TRF1 mutations, mechanism for telomere length maintenance, cancer


Life Sciences


Physiology and Developmental Biology


Telomeres are repetitive DNA sequences found on the ends of chromosomes that serve to protect the genes contained within each chromosome. As a cell replicates, its telomeres shorten, eventually triggering cellular senescence or death. This serves as a tumor suppressive mechanism by limiting the proliferation of cells. All cancers must overcome this growth limitation by acquiring mutations that permit telomere elongation. Most cancers achieve this by acquiring activating-mutations in an enzyme known as telomerase. Some cancers do not express telomerase, and maintain their telomeres by other means including a mechanism called “alternative lengthening of telomeres” (ALT). However, there exists a subset of cancers that possess neither of these telomere-maintenance mechanisms.

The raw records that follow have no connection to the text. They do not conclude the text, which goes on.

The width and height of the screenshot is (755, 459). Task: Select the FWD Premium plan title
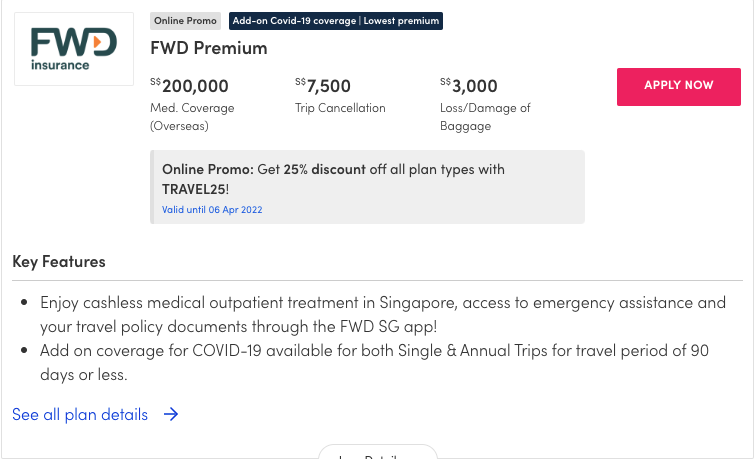point(208,48)
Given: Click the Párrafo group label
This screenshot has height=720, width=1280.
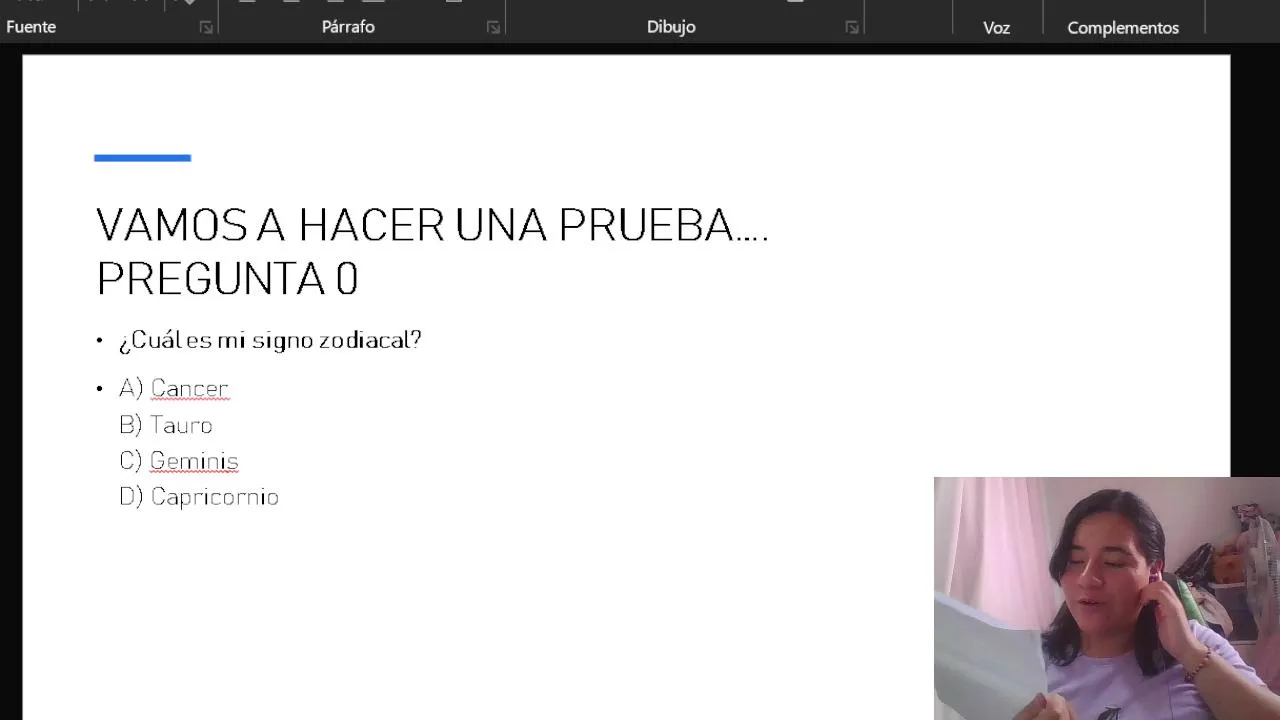Looking at the screenshot, I should (x=348, y=27).
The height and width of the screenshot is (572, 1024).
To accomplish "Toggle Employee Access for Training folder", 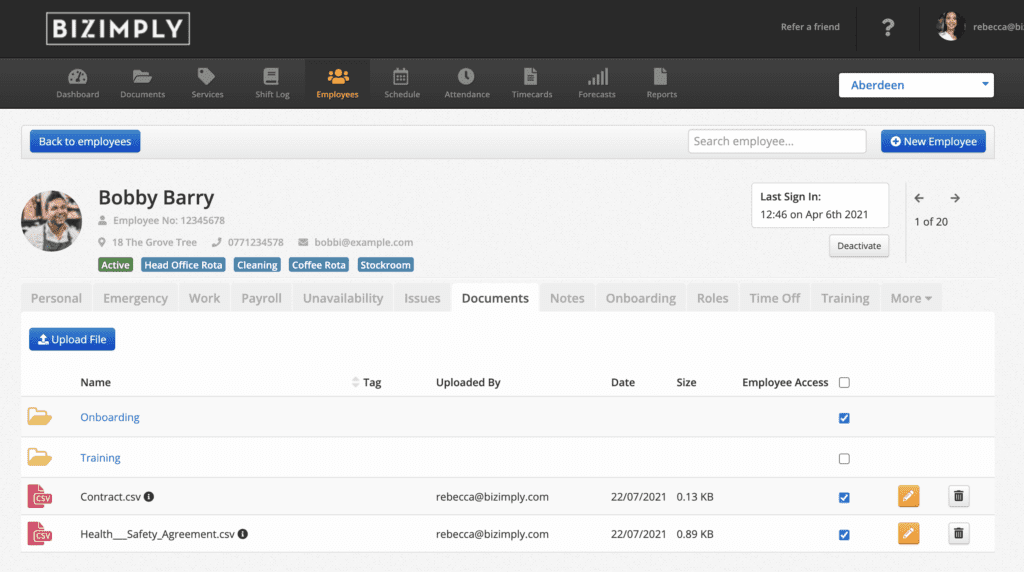I will [x=844, y=459].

Telomeres functions by binding a set of proteins collectively known as shelterin, which regulate telomere length maintenance and serve to protect the chromosomal termini from being recognized by the cell as broken DNA. We recently identified several single-codon variations within the shelterin component TRF1 in a sample of lung cancer genomes that lacked either telomerase or ALT activation, suggesting that the telomeres of these cancer samples were maintained by a potentially novel mechanism. These variations were located in the DNA-binding domain of TRF1, called the Myb-Domain, which was previously shown to be necessary for TRF1’s binding to telomeric DNA. The wild-type sequence of the affected codons is extremely conserved among many species, suggesting that these residues may play a functional role in the protein. The discovery of a new mechanism of telomere maintenance would elucidate potential therapeutic targets in associated cancers and enhance our understanding of the process of malignant transformation.